● **What you will do**
1. Can you reproduce the passage on Julius Earll's ice-boating accident word for word, everything from "Unconscious and bleeding" down to "on Sunday evening."?
2. Which doctors does the account of Julius Earll's ice-boating accident name as attending him?
3. According to the account of Julius Earll's ice-boating accident, when did Earll die?

*** Extracted text ***

Julius Earll Jr. had everything going for him: born into a wealthy family, the only son of a very successful businessman. But as a child, he lost an eye in an accident, and then much of his hearing to disease. When he was 10 years old, his father died. And yet young Julius grew up to be “much given to manly sports.” He rode horses, went sailing and ice-boating, and it was said that his yacht and ice-boat were among the fastest on the lake. He was thoughtful and charming; people loved the young man. It seemed that he had found a way to surmount every obstacle placed in his path.
On a Saturday in February of 1882, Julius Earll went ice-boating with a party of his friends. Earll was at the tiller, and B. Frank Petheram, Frank’s sister Gertie, Ella Stacy and Fred Foote were in the boat as well. One other boat was out on the ice, piloted by George Whitfield. As the two boats approached one another, a gust of wind lifted Earll’s boat, he lost the use of his rudder, his craft veered into the path of Whitfield’s, and they collided.
Everyone escaped injury, except for Julius Earll. He was impaled on a sharp iron runner of the other boat and carried several yards across the ice before the boat could be brought to a stop. The wound was just below Earll’s left hip, and it was grievous, some eight inches deep, “penetrating the vitals.”
Unconscious and bleeding profusely, Earll was carried to a store on the shore where Dr. Phillip Benson made a quick examination of the wound. Earll was then carried to his home, and Dr. George W. Earll, a relation, arrived. Dr. R.W. Pease, a surgeon, was summoned from Syracuse, and arrived on the 9:30 p.m. train. But all that the three men could do was give the young man opium for the pain, and wait. Dr. Pease thought Julius Earll had a 50-50 chance, and he did hold onto life for another 24 hours, but death came at 10:15 p.m. on Sunday evening.
Julius Earll was 24 years old; he was survived by his mother and sister. His funeral was held at his family’s home on Wednesday afternoon. The newspaper noted, “The floral offerings were profuse, and of rare designs, typical of the life of the deceased.”

*** End of Extracted text ***
*** Material shown ***

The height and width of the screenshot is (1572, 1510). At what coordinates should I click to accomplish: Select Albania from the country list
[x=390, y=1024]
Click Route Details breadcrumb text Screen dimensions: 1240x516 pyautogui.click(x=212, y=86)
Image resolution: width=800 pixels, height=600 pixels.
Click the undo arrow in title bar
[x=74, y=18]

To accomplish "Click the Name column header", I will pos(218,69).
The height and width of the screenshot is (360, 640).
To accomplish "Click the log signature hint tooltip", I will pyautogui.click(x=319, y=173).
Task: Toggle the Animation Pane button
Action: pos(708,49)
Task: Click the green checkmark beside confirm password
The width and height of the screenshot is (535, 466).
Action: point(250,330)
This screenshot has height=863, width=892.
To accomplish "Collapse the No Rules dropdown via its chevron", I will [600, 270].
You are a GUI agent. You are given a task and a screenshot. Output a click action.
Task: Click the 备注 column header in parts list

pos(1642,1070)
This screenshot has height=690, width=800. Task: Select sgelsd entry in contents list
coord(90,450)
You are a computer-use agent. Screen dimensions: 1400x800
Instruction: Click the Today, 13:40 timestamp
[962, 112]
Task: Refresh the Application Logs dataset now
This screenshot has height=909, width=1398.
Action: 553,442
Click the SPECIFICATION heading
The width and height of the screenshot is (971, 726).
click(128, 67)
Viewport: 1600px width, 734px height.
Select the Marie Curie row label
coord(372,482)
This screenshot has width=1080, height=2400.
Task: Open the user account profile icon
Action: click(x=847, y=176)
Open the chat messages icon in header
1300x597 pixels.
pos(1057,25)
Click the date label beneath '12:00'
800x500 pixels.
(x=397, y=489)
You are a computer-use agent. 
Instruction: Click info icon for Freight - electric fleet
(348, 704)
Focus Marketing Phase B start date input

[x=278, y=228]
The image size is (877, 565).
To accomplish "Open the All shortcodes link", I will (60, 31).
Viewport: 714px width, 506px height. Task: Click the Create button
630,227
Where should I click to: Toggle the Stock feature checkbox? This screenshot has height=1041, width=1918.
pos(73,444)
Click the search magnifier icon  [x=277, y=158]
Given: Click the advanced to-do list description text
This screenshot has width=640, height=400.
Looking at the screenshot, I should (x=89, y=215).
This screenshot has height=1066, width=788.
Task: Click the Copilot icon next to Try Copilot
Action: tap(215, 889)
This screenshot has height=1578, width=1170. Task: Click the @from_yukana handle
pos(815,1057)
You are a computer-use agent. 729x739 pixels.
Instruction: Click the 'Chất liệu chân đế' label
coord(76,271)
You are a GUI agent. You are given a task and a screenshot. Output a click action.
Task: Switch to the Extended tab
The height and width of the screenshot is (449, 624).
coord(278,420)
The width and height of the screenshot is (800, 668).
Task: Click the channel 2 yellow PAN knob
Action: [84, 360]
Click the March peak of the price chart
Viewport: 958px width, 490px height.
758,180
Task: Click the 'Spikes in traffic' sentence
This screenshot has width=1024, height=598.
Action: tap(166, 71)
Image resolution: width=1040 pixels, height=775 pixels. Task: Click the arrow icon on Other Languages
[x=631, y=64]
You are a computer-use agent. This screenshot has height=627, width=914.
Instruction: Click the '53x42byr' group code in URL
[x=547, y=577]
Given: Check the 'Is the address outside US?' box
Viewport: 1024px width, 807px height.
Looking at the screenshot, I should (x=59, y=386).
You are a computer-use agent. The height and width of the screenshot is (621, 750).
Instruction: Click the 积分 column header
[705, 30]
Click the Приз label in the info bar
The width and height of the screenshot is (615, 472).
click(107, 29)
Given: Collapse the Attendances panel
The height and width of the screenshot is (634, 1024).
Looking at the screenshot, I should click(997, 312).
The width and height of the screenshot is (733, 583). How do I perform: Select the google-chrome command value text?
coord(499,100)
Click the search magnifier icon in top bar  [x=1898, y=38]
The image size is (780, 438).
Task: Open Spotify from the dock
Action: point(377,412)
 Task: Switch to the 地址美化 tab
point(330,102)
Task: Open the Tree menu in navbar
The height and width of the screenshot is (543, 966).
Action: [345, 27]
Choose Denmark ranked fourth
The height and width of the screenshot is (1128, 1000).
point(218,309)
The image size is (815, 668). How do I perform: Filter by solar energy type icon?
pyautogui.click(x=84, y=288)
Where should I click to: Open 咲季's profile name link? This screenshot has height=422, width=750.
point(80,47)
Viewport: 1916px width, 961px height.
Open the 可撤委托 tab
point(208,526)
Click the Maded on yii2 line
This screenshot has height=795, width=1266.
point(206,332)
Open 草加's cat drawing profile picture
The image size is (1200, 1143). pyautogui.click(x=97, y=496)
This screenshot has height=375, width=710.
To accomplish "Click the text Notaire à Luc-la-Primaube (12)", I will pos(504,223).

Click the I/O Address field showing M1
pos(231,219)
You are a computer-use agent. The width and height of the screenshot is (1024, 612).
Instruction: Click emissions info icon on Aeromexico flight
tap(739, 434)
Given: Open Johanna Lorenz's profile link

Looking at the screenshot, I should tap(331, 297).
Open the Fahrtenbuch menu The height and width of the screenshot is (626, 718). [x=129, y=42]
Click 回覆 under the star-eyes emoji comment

*** End of Material shown ***

● **Numbered responses**
1.
Unconscious and bleeding profusely, Earll was carried to a store on the shore where Dr. Phillip Benson made a quick examination of the wound. Earll was then carried to his home, and Dr. George W. Earll, a relation, arrived. Dr. R.W. Pease, a surgeon, was summoned from Syracuse, and arrived on the 9:30 p.m. train. But all that the three men could do was give the young man opium for the pain, and wait. Dr. Pease thought Julius Earll had a 50-50 chance, and he did hold onto life for another 24 hours, but death came at 10:15 p.m. on Sunday evening.

2.
Dr. Phillip Benson
Dr. George W. Earll
Dr. R.W. Pease

3. At 10:15 p.m. on Sunday evening.